Bis heute gewinnen pharmazeutische Hersteller das Antikoagulationsmittel Heparin aus Schweinedärmen. In der Vergangenheit gab es mehrfach tödliche Zwischenfälle aufgrund verunreinigter Materialien. Jetzt ist die erste künstliche Herstellung von Heparin gelungen.
Ärzte setzen weltweit bei der Prophylaxe und Therapie von Thrombosen auf Heparine. Der Bedarf ist hoch: Pro Jahr werden mehr als 33 Tonnen Heparin benötigt. Das ist angesichts biologischer Ausgangsmaterialien nicht immer leicht. Seit 1938 arbeiten Firmen mit der Dünndarmmukosa von Schweinen als Ausgangsmaterial, um Heparine zu gewinnen. Hier wird keine Reinsubstanz im chemischen Sinne gewonnen, sondern hochmolekulare Glykosaminoglykane. Das hat einige Nachteile.
Besonders kritisch sind mögliche Kontaminationen. Ab dem Jahr 2000 sorgte die Bovine spongiforme Enzephalopathie (BSE) für Schlagzeilen. Wissenschaftler hielten Heparine aus Rinderlungen als Übertragungsweg für möglich. Sie beschlossen, künftig nur noch Därme von Schweinen aufzuarbeiten. Trotzdem erwies es sich als schwierig, den Weltmarktbedarf zu decken. Das animierte Kriminelle ab Ende 2007 Heparine mit übersulfatierten Chondroitinsulfat (OSCS) zu mischen. Das Molekül ließ sich bei der Standardanalytik anfangs nicht vom Arzneistoff unterscheiden. Es ist 200 Mal preiswerter als Heparin. Allein in den USA kam es zu 81 bestätigten Todesfällen und zahlreichen schweren allergischen Reaktionen. Mitte Mai 2017, also rund zehn Jahre nach dem Skandal, tauchten erneut gepanschte Chargen auf. In der medizinischen Anwendung machen niedermolekulare Heparine ebenfalls Schwierigkeiten. Als Antagonisierung der Heparin-Wirkung werden Protaminsulfat und Protaminhydrochlorid eingesetzt. Sie finden bei Blutungen, der Hauptnebenwirkung von Heparinen, als Gegenmittel Anwendung. Bei niedermolekularen Heparinen neutralisieren Protamine die Anti-Faktor Xa-Aktivität allerdings nur teilweise. Hinzu kommt, dass manche Patienten muslimischen oder jüdischen Glaubens oder vegan lebende Menschen, Heparine ablehnen. Viele Argumente sprechen deshalb für synthetische Alternativen.

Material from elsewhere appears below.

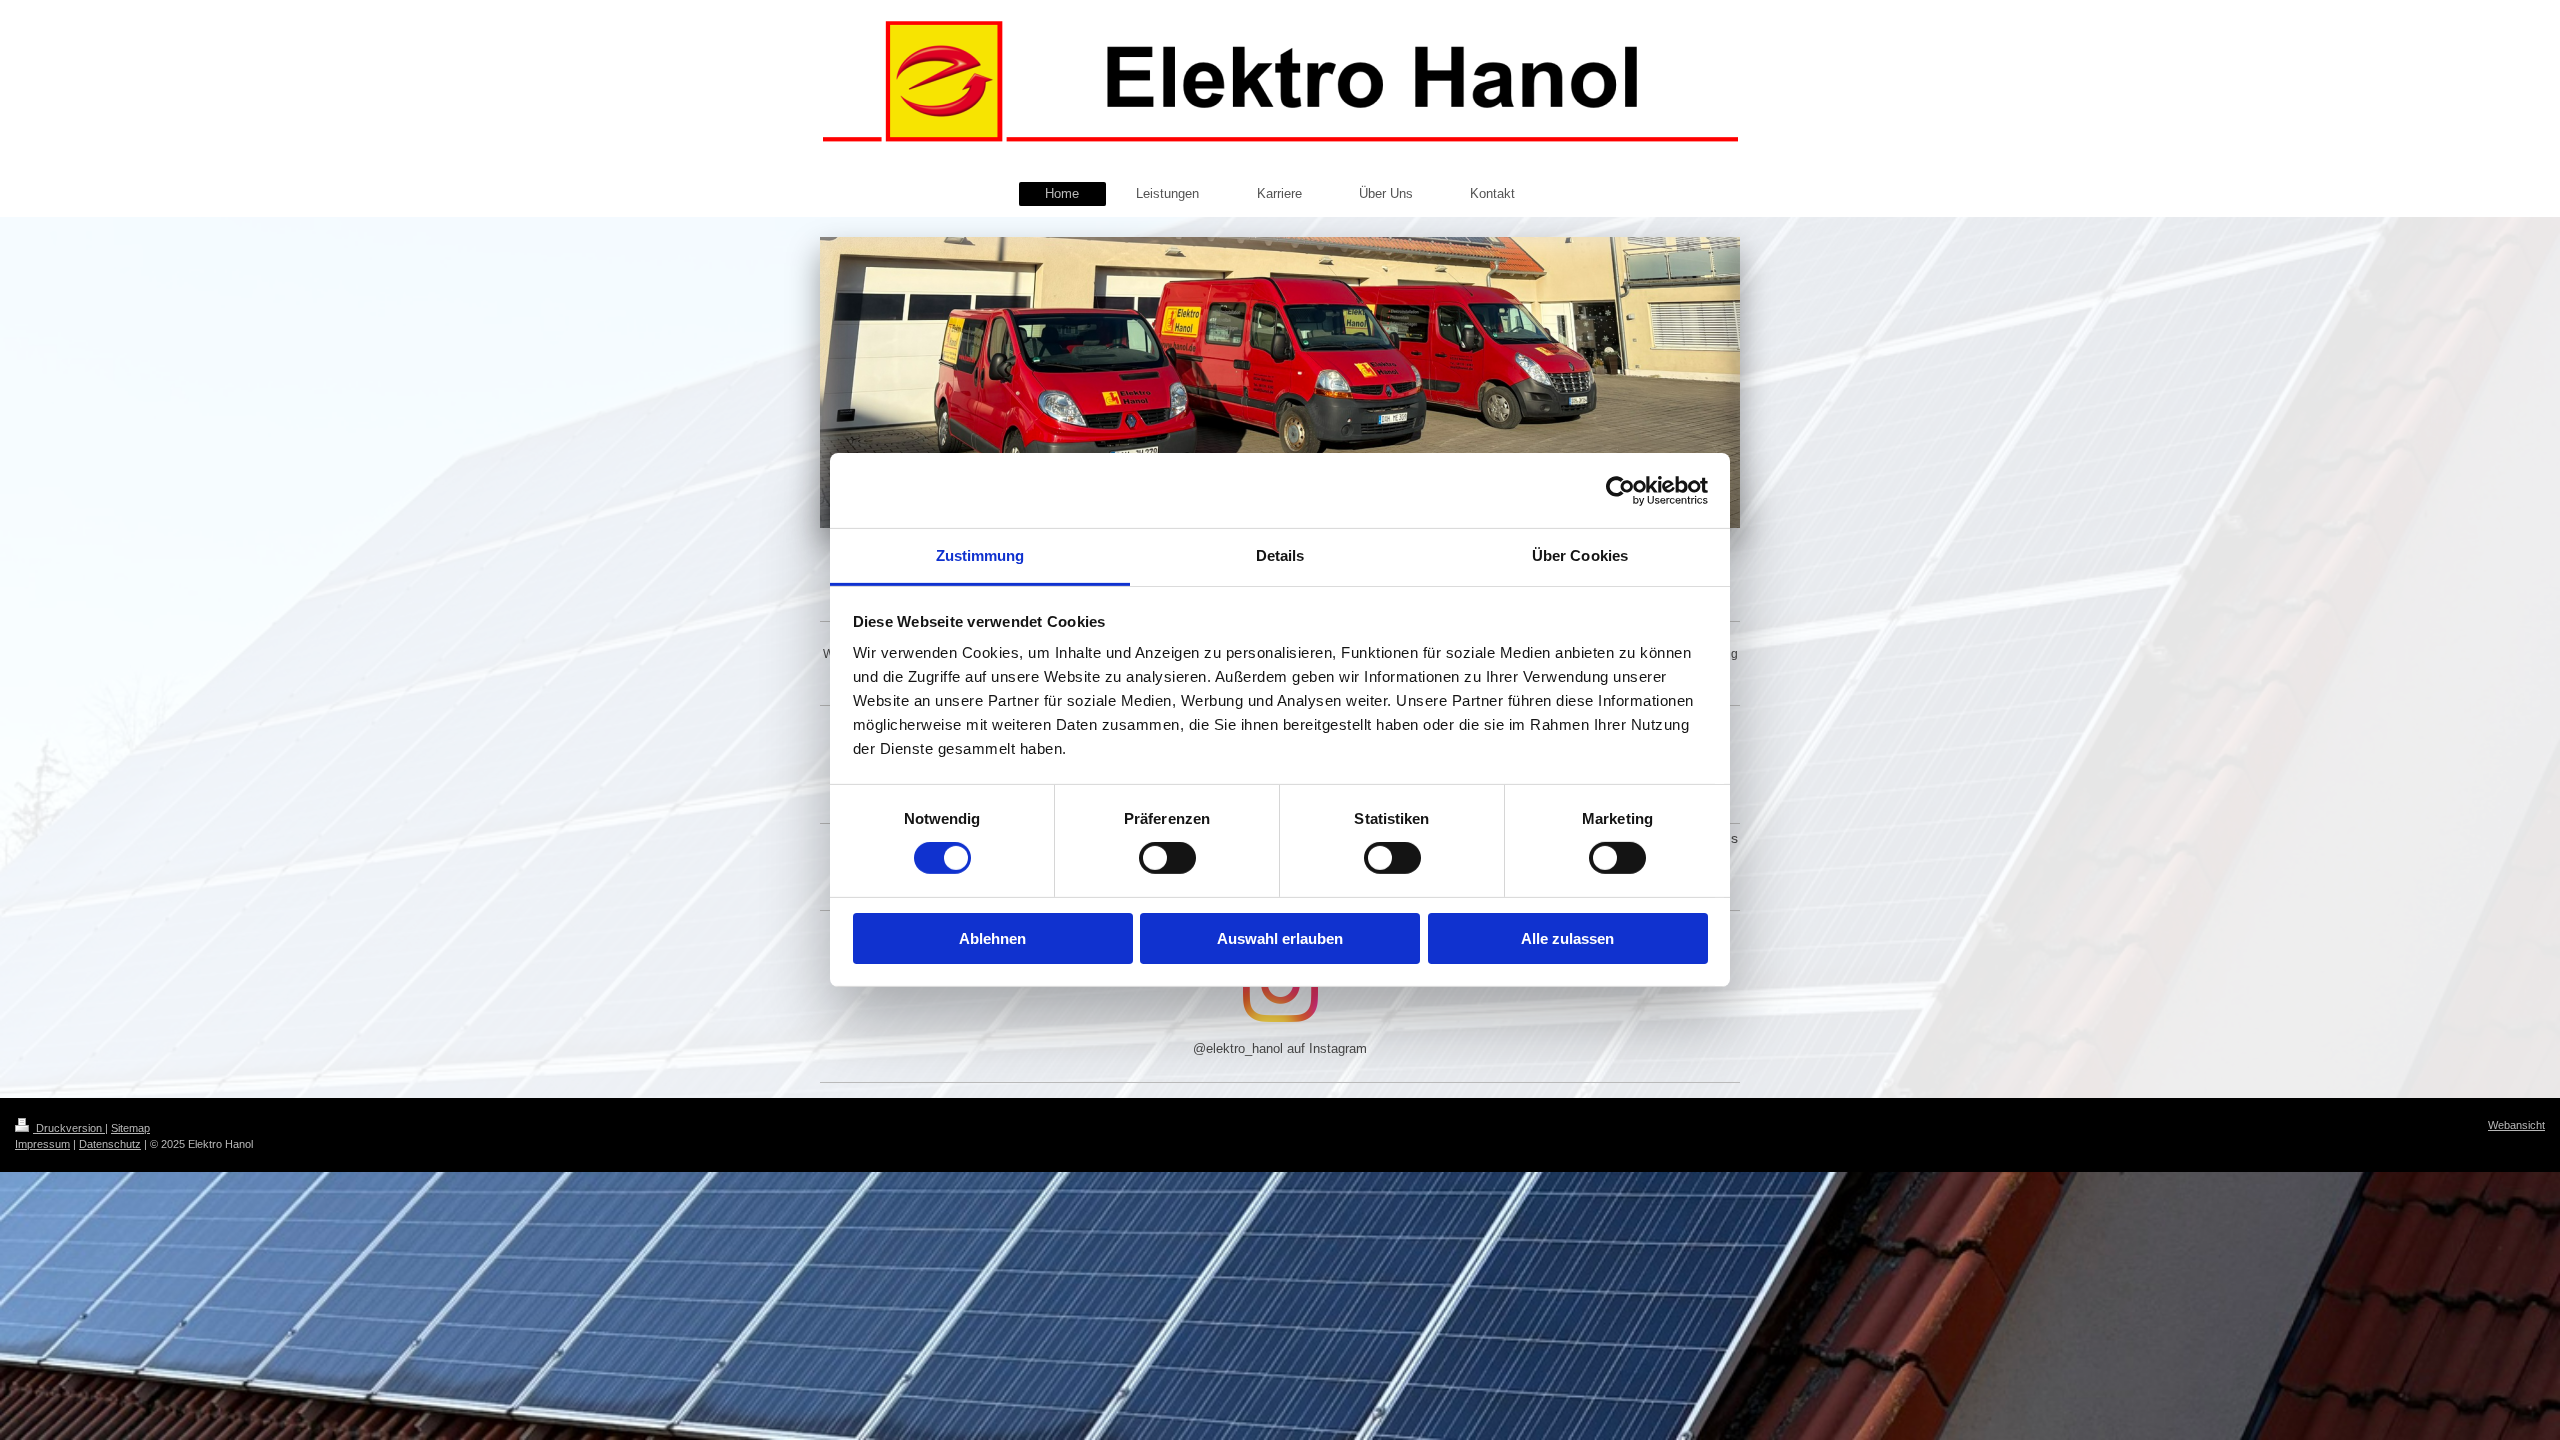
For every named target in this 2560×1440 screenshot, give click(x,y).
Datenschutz (110, 1144)
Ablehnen (992, 938)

Jetzt stellen Forscher vom Rensselaer Polytechnic Institute New York einen Syntheseweg vor, um Kurzheparine aus 12 Sacchariden künstlich herzustellen. Ihr neues Verfahren sei aufgrund seiner Einfachheit gut hochskalierbar und auf industrielle Anforderungen übertragbar, heißt es im Artikel. Das kurzkettige Heparin zeigt einige Vorteile. Da es per Totalsynthese hergestellt wird, kann es nicht zu Kontaminationen kommen. Der Reinstoff lässt sich analytisch auch besser charakterisieren. Seine Wirkung wird durch Protaminsulfat gestoppt. Erste Tests im Tierexperiment zur Wirksamkeit und zur Sicherheit fielen erfolgreich aus. Das Präparat hatte bei Mäusen die gleiche antikoagulierende Wirkung wie Enoxaparin bei deutlich geringerer Dosis. Seine Halbwertzeit betrug bei Rhesusaffen fünf bis sechs Stunden, wobei es zur renalen Ausscheidung kommt. In der Leber findet kein nennenswerter Abbau statt. Wann nach diesen Erfolgen klinische Studien beginnen, ist noch nicht bekannt.